## Data under study
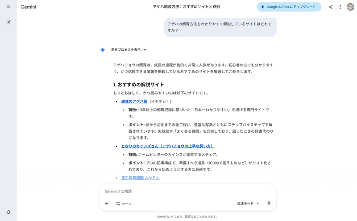This screenshot has width=357, height=221.
Task: Focus the Gemini 3 に相談 input field
Action: 187,191
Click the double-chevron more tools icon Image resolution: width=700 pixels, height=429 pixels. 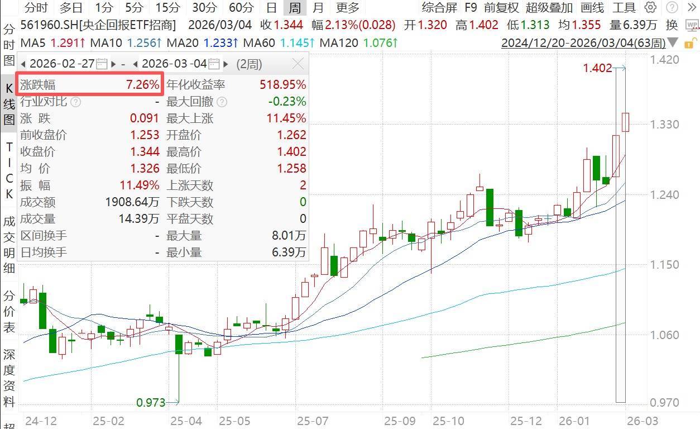(693, 7)

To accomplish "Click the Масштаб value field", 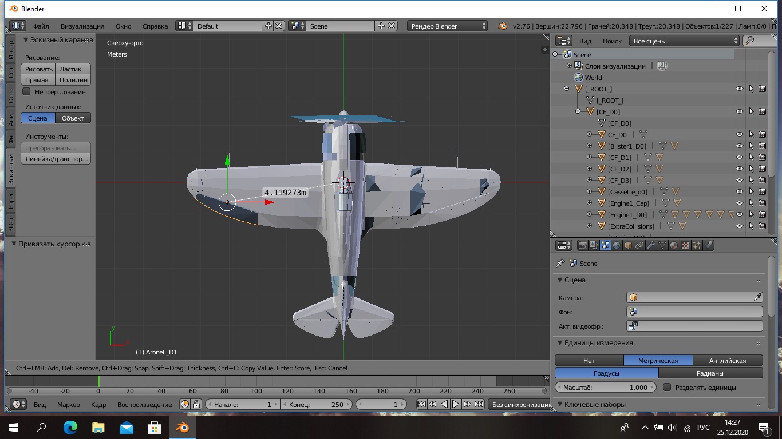I will [606, 388].
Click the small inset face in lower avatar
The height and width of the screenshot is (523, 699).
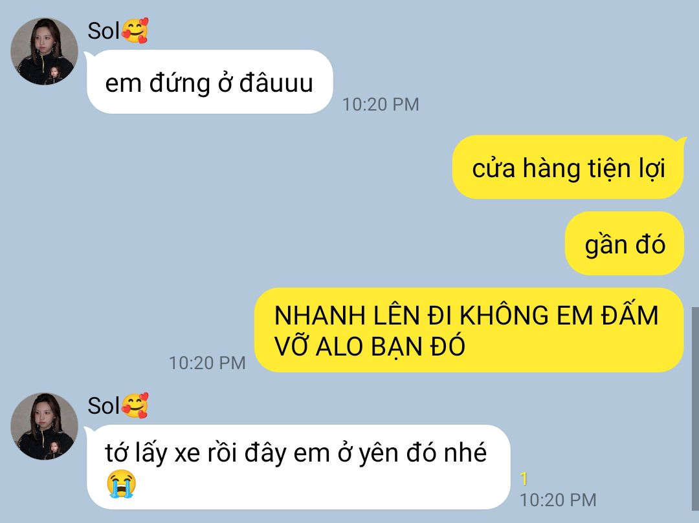[54, 448]
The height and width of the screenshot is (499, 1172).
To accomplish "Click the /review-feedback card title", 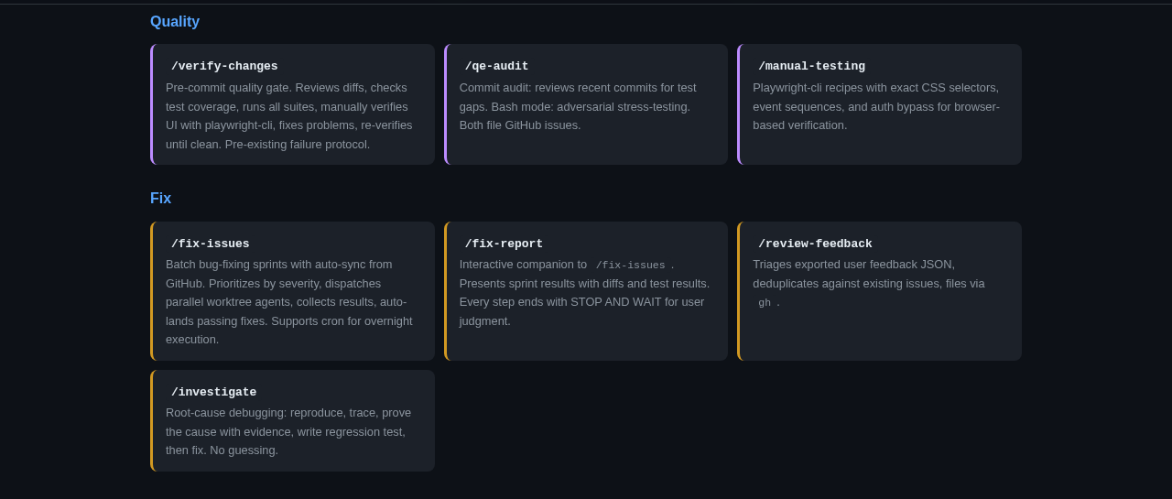I will 815,244.
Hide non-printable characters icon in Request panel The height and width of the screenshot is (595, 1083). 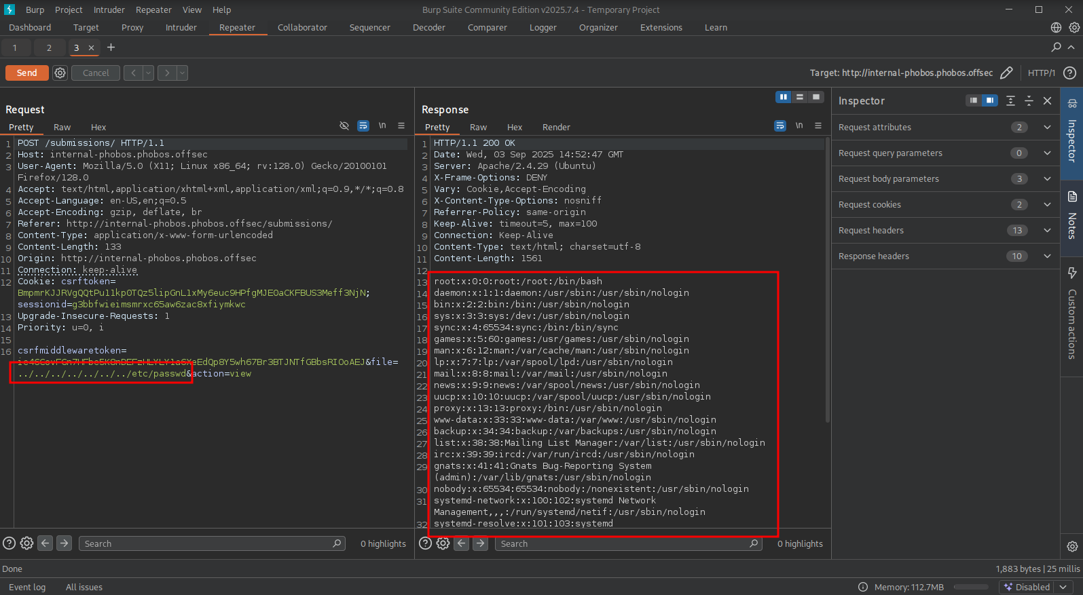pyautogui.click(x=344, y=126)
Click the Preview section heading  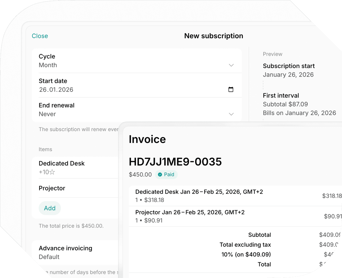[x=272, y=54]
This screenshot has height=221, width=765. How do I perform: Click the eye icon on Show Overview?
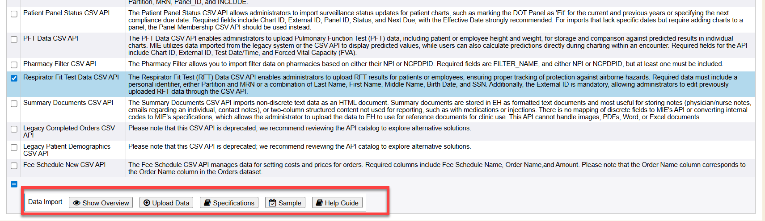[x=77, y=203]
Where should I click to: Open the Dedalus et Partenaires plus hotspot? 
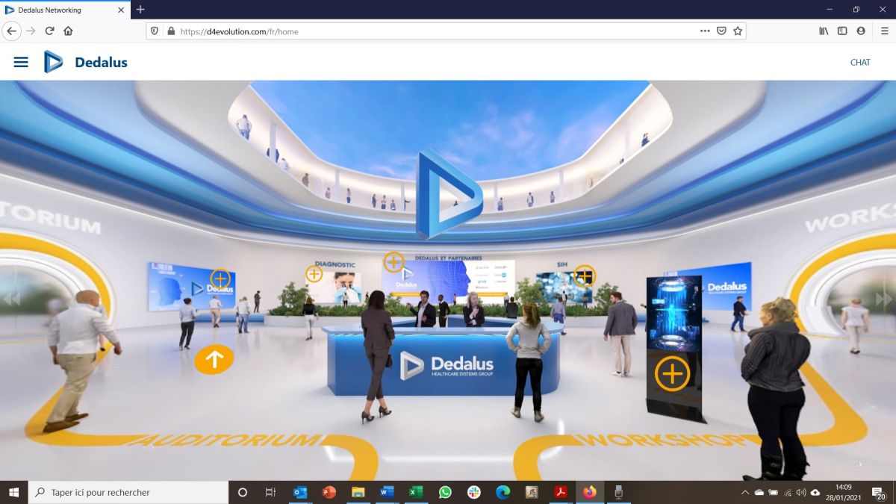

## What you need to do
The answer consists solely of the lines from the one holding "This screenshot has height=221, width=765." through the final line of the records, both ends included, each duplicated exactly. Leave images out.

## Final answer
This screenshot has height=221, width=765. How do I perform: Click the eye icon on Show Overview?
[x=77, y=203]
Where should I click to: Open the Dedalus et Partenaires plus hotspot? 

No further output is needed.